◆ Selected excerpt
--- START ---
The ancient DNA study is the largest of its kind from
Africa, involving 135 skeletons dating to late-medieval and early-modern times,
80 of which have yielded analyzable DNA.
To figure out where these people came from, the researchers
compared genetic signatures from the dug-up bones with cheek swabs or saliva
samples taken from modern-day individuals living in Africa, the Middle East and
around the world.
The burial-site DNA traced back to two primary sources:
Africans and present-day Iranians. Smaller contributions came from South Asians
and Arabs, with foreign DNA representing about half of the skeletons’
genealogy.
“It’s surprising that the genetic signature is so strong,”
said Jeffrey Fleisher, an archaeologist at Rice University who helped excavate
the Tanzanian sites included in the analysis. He had predicted that the genetic
influence from outside of Africa would be much smaller, he said.
Different patterns of inheritance for different stretches of
DNA have revealed how the genetic mixing came about.
“It’s surprising that the genetic signature is so strong.”
Gene sequences from tiny power factories inside the cell,
known as mitochondria, were overwhelmingly African in origin. Since children
inherit these bits of DNA only from their mothers, the researchers inferred
that the maternal forebears of the Swahili people were mostly of African
descent.
--- END ---
◆ Given information
--- START ---
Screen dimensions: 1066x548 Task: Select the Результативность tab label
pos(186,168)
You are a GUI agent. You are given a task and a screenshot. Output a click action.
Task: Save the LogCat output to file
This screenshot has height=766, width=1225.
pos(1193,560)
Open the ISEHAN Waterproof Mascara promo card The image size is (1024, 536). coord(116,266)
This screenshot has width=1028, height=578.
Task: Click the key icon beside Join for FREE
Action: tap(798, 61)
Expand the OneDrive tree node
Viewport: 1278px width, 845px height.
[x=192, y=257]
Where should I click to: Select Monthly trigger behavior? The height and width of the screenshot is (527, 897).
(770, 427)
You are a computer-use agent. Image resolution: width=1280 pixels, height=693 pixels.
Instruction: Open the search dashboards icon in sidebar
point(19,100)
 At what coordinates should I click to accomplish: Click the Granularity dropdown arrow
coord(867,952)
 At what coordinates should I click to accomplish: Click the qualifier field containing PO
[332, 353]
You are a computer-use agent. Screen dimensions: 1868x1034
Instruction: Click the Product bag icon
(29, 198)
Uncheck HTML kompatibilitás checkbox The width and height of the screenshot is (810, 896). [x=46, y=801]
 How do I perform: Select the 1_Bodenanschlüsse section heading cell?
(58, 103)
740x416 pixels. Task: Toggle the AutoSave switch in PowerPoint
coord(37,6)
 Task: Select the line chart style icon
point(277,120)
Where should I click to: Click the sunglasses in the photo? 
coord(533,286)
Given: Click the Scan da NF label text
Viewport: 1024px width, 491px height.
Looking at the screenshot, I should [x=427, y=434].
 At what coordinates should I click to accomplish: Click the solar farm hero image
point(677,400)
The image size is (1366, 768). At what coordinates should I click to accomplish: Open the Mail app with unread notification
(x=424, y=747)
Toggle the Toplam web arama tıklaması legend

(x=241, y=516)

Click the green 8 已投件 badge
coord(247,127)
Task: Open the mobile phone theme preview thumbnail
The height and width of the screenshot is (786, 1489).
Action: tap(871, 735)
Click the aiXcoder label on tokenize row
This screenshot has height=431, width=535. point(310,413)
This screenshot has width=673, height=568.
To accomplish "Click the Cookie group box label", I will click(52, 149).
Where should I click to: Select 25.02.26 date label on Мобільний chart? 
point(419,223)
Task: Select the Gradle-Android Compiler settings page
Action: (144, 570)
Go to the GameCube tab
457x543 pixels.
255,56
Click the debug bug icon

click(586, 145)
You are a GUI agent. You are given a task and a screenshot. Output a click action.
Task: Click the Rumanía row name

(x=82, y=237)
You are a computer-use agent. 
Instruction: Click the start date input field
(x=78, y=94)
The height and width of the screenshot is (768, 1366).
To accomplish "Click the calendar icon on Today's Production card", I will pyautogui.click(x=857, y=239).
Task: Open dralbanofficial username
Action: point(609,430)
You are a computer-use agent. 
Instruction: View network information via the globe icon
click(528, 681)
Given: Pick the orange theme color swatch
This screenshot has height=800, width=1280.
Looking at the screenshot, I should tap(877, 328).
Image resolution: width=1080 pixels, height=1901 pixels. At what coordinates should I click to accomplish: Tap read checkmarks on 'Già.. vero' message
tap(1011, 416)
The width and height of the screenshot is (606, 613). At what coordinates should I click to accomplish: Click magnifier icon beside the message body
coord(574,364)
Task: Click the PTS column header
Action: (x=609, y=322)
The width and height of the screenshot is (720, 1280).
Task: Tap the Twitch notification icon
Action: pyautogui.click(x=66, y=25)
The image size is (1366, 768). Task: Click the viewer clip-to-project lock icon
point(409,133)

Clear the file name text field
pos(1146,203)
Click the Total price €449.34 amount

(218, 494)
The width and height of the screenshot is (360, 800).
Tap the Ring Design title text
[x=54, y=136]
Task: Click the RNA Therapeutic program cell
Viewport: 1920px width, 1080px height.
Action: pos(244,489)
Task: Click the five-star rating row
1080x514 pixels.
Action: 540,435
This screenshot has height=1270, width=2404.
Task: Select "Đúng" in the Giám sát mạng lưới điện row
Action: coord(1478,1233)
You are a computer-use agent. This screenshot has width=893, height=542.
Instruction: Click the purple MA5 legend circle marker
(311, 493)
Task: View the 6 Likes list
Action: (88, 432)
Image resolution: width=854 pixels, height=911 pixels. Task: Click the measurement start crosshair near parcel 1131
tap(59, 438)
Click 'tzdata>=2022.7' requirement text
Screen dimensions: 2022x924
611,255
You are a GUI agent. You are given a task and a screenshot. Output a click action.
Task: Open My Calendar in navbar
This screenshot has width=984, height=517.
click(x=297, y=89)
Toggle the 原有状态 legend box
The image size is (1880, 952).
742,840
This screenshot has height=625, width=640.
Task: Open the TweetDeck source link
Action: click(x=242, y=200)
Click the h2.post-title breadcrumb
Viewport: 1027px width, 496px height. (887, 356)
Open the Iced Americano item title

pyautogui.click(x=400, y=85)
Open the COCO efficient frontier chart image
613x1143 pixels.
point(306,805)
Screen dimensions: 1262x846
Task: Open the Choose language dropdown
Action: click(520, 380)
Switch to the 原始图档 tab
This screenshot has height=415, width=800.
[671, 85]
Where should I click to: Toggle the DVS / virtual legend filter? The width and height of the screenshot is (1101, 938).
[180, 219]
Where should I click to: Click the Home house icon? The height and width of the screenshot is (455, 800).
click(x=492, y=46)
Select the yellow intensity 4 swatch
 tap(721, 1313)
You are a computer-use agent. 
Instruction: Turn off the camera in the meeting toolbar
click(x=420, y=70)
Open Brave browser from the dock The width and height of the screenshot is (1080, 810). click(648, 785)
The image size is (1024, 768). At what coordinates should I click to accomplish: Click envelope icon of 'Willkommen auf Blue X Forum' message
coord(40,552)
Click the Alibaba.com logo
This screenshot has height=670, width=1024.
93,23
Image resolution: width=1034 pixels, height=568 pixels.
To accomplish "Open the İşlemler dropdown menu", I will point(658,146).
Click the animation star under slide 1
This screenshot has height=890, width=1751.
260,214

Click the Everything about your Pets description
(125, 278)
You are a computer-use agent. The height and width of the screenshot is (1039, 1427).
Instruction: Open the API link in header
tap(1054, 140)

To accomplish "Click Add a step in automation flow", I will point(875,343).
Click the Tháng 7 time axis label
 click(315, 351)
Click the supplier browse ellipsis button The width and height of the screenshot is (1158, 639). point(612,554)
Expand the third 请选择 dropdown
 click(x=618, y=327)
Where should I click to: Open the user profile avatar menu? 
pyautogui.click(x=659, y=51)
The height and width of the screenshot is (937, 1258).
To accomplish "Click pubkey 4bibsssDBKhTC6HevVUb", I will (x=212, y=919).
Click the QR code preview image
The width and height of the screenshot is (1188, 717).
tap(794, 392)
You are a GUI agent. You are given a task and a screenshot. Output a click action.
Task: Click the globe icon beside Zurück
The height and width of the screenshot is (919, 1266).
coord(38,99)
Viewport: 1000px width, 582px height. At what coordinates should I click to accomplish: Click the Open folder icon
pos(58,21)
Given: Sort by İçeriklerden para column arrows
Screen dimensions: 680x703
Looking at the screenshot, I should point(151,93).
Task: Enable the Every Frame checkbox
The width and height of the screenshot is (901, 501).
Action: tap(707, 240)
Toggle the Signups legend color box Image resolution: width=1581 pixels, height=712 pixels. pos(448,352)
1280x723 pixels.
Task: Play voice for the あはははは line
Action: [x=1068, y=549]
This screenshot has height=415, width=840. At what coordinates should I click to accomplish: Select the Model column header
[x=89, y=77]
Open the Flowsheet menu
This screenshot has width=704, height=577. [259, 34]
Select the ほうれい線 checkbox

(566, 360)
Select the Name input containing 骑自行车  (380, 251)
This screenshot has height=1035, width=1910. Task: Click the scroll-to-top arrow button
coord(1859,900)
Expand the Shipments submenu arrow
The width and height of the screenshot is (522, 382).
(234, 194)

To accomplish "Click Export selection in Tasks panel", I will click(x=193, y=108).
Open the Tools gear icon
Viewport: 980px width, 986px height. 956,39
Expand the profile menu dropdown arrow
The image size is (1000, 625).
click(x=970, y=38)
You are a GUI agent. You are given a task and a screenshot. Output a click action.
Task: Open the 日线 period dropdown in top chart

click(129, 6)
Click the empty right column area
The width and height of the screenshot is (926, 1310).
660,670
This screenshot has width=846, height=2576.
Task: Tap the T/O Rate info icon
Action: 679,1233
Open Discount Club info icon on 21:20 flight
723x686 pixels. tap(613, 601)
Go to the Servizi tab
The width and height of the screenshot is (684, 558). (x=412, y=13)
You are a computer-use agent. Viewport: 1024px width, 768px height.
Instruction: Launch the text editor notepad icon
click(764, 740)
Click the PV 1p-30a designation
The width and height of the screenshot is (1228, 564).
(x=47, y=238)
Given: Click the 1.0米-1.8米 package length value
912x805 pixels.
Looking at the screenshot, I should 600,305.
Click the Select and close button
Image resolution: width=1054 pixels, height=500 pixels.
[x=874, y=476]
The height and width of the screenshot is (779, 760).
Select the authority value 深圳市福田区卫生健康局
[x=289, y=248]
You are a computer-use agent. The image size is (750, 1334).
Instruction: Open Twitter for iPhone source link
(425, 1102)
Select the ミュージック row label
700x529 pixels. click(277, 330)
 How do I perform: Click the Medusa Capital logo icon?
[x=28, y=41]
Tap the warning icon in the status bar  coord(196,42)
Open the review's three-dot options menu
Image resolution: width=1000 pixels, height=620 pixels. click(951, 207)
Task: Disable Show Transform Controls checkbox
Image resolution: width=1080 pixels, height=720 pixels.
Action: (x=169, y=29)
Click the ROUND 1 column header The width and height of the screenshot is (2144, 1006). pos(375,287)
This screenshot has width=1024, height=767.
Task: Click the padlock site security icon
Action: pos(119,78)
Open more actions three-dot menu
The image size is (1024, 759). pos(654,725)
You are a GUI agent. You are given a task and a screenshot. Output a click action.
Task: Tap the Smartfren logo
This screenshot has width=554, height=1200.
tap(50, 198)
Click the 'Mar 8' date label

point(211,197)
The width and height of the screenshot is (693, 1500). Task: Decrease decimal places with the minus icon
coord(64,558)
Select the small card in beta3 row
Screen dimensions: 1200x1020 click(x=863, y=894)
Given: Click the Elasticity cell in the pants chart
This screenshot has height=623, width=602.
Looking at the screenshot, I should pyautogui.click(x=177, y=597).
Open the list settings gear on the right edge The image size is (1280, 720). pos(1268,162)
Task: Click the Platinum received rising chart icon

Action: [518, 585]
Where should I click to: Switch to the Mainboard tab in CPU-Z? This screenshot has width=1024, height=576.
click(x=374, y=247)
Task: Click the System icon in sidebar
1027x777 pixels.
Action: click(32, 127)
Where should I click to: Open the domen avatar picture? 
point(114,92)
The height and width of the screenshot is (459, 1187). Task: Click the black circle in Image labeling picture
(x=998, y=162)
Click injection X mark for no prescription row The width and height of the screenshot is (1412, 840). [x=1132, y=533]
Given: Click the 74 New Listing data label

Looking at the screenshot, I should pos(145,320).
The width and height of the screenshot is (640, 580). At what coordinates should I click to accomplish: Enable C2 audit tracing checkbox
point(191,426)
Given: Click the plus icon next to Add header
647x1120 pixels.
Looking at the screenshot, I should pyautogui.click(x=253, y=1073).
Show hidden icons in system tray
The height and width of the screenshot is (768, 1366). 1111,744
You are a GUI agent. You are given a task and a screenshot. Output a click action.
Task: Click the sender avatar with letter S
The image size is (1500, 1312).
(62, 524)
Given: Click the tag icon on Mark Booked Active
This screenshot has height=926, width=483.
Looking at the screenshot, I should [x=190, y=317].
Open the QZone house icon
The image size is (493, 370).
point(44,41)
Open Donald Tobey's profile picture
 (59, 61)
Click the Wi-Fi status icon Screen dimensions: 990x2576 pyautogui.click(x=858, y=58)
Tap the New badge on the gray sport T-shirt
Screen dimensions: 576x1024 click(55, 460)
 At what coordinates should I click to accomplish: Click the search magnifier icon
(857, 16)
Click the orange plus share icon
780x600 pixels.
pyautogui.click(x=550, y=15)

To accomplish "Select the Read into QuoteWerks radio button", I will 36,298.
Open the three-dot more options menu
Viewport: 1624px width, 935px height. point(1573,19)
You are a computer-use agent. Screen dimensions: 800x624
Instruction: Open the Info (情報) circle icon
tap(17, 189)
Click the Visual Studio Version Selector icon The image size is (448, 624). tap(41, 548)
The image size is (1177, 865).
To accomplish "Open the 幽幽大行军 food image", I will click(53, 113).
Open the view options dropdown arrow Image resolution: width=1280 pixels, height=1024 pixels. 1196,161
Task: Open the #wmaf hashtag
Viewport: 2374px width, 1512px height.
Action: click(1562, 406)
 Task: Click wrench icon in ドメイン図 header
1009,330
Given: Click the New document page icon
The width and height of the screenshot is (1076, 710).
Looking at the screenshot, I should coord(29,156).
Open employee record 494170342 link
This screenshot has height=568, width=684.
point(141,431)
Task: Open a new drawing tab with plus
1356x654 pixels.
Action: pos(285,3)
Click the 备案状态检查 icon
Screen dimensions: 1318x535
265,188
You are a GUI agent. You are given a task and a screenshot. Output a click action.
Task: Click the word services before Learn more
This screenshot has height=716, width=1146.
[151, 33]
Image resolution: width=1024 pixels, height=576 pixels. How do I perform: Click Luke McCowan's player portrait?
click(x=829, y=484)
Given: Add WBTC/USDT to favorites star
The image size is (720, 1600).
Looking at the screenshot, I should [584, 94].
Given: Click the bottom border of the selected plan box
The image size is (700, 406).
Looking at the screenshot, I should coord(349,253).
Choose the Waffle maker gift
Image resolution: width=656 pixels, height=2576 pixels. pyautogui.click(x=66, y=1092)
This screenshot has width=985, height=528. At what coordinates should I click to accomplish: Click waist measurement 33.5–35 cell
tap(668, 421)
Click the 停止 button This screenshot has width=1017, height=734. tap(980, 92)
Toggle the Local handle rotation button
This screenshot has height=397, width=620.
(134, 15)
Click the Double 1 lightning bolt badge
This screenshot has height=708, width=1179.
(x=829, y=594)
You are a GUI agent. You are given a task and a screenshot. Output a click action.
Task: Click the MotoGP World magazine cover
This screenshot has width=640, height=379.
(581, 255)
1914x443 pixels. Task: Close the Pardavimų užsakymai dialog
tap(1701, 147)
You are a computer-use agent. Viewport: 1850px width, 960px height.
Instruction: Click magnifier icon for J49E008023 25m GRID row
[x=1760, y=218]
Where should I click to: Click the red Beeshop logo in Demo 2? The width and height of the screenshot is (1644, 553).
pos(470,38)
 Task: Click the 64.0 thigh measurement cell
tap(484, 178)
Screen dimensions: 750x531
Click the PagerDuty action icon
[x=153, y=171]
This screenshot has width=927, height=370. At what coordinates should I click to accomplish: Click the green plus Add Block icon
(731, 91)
--- END ---
◆ Exercise 1
Print everything in the ancient DNA passage from "The burial-site DNA" down to "smaller, he said.".
◆ Exercise 2
According to the ancient DNA passage, how many of the 135 skeletons yielded analyzable DNA?

◆ Response 1
The burial-site DNA traced back to two primary sources:
Africans and present-day Iranians. Smaller contributions came from South Asians
and Arabs, with foreign DNA representing about half of the skeletons’
genealogy.
“It’s surprising that the genetic signature is so strong,”
said Jeffrey Fleisher, an archaeologist at Rice University who helped excavate
the Tanzanian sites included in the analysis. He had predicted that the genetic
influence from outside of Africa would be much smaller, he said.

◆ Response 2
80